27 Temmuz 2020’de ‘felaket’ diye tanımlayıp baş suçluları olarak da Fatma Şahin ile Sümeyye Erdoğan ve KADEM’i gösterdiği Lanzarote Sözleşmesi’nden çekilmenin neden kolay olacağını şöyle anlatmıştı:
“Ben hep ‘Lazaranta’ diye yazıyorum da, aslı ‘Lanzarote Sözleşmesi’ Şeytan Üçgeninin bir diğer ayağı olan “Avrupa Konseyi Çocukların Cinsel Sömürü ve İstismara Karşı Korunması” sözleşmesi 6084 sayılı kanun ile onaylanmış ve 25.10.2010 tarihinde kanunlaşmış. (İlk ilanı 25 Ekim 2007) Yani sözleşme Mecliste beklemiyor, o iş bitmiş. Bekleyen, sözleşme hükümlerinin yasaya dönüştürülmesi. Yani şu anda Türkiye’nin en kolay şekilde çekileceği sözleşme bu Lanzarote sözleşmesi. Kronolojik sırayla gidersek, sonra İstanbul Sözleşmesi ve daha sonra CEDAW.”
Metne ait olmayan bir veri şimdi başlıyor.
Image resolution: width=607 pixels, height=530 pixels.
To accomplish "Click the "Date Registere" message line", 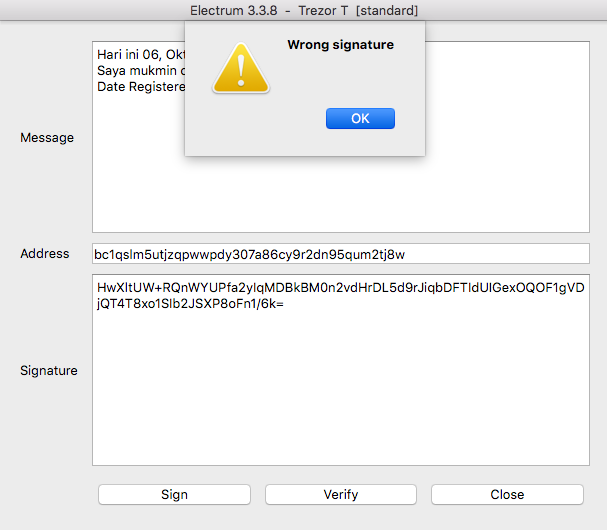I will click(141, 87).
Fakat Dilipak kronoloji bozuldu diye mutsuz değil, tam tersine, yazdığı yazıda hükümete teşekkür edip yeni istikameti gösteriyor: Lanzarote Sözleşmesi.
Kadın hareketleri Lanzarote Sözleşmesi’ni de güçlü bir biçimde savunuyor ve Sözleşme’nin özellikle çocuk yaşta evlendirilen kızları korumada önemli bir kazanım olduğunu savunuyor.
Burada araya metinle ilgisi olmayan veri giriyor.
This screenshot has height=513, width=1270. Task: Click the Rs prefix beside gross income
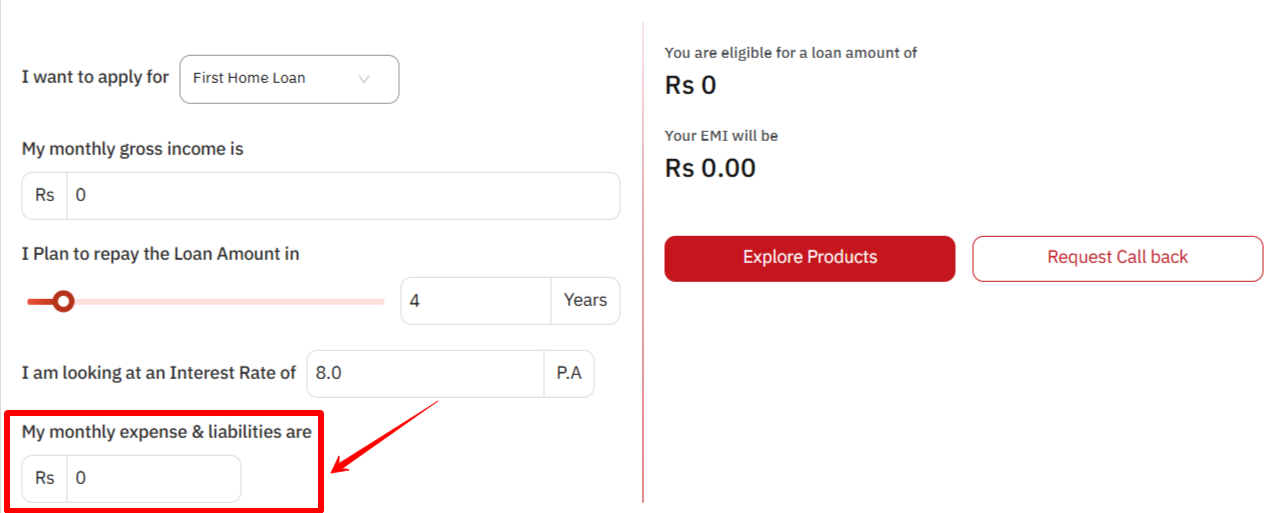coord(45,196)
Geçtiğimiz yıl, Lanzarote Sözleşmesi’nin 13. Yıldönümü olan 25 Ekim’de bir açıklama yapan Eşitlik İçin Kadın Platformu (EŞİK), Sözleşmenin önemini şöyle anlatmıştı:
“Sözleşmenin, cinsel sömürü ve cinsel istismar oluşturan davranışları tanımlayan Madde 18-23 sayesinde, çocukları cinsel istismar ve sömürüden korumak amacıyla dünyadaki en yüksek yasal standartlar açık ve anlaşılır bir şekilde tanımlandı. Çocuk istismarı ve ihmalinin pek çok türü ve biçimi olduğu; çocukluk çağında maruz kalınan cinsel istismar ve suistimalin ömür boyu sürebilecek büyük bedeller ödeten ağır bir istismar olduğu açık bir dille ortaya konuldu.”
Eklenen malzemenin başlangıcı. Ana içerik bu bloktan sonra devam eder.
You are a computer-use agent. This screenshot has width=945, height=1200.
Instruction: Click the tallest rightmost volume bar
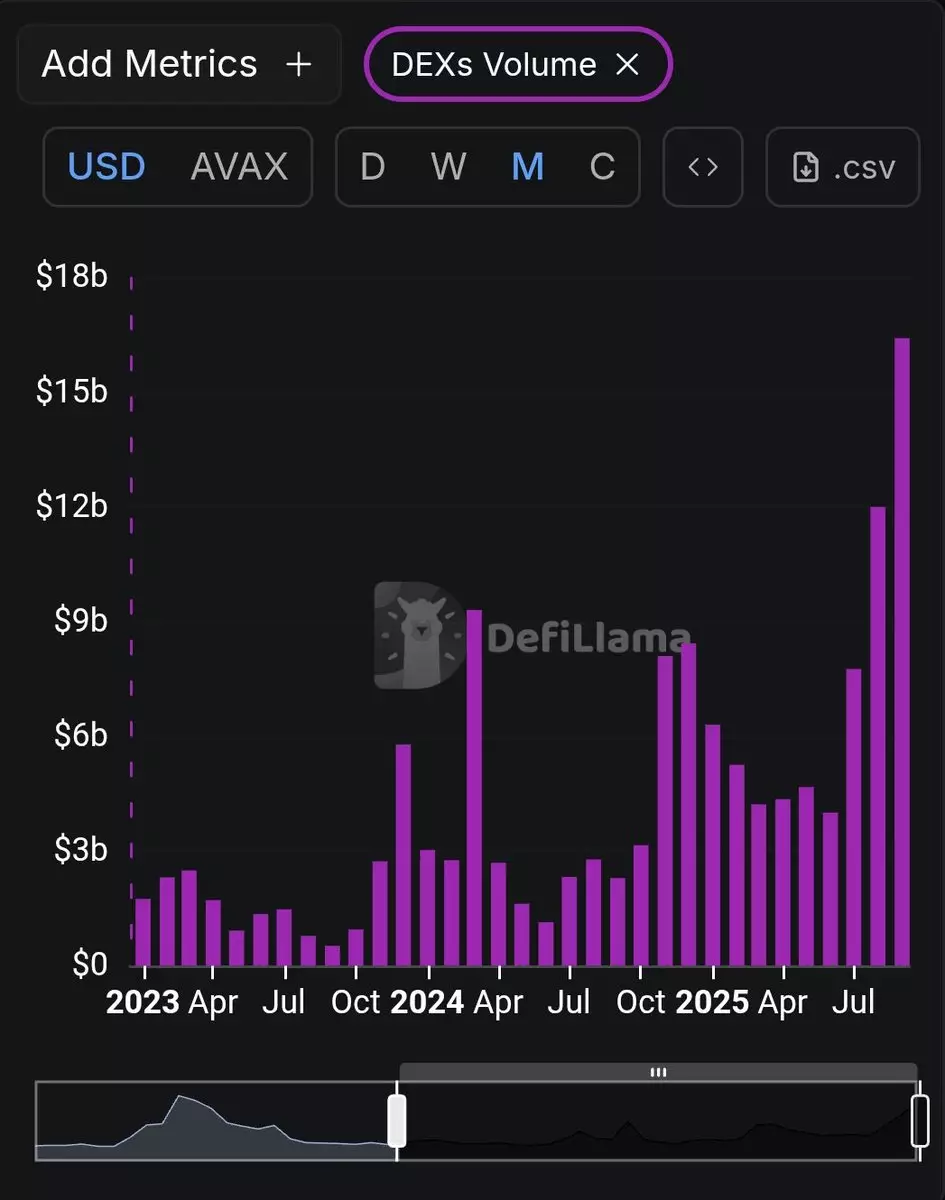[902, 650]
Abdurrahman Dilipak, İstanbul Sözleşmesi’nden çıkılmasını savunanların başında geliyordu. Muhtemelen alınan bu sonuçta kendini mücadelenin lideri gibi görüyor ve o özgüvenle hükümete yeni istikametler gösteriyor. Belki de önerileri hükümetçe yerine getirilenler listesine girmek istiyor; Devlet Bahçeli gibi, Yeni Şafak gibi.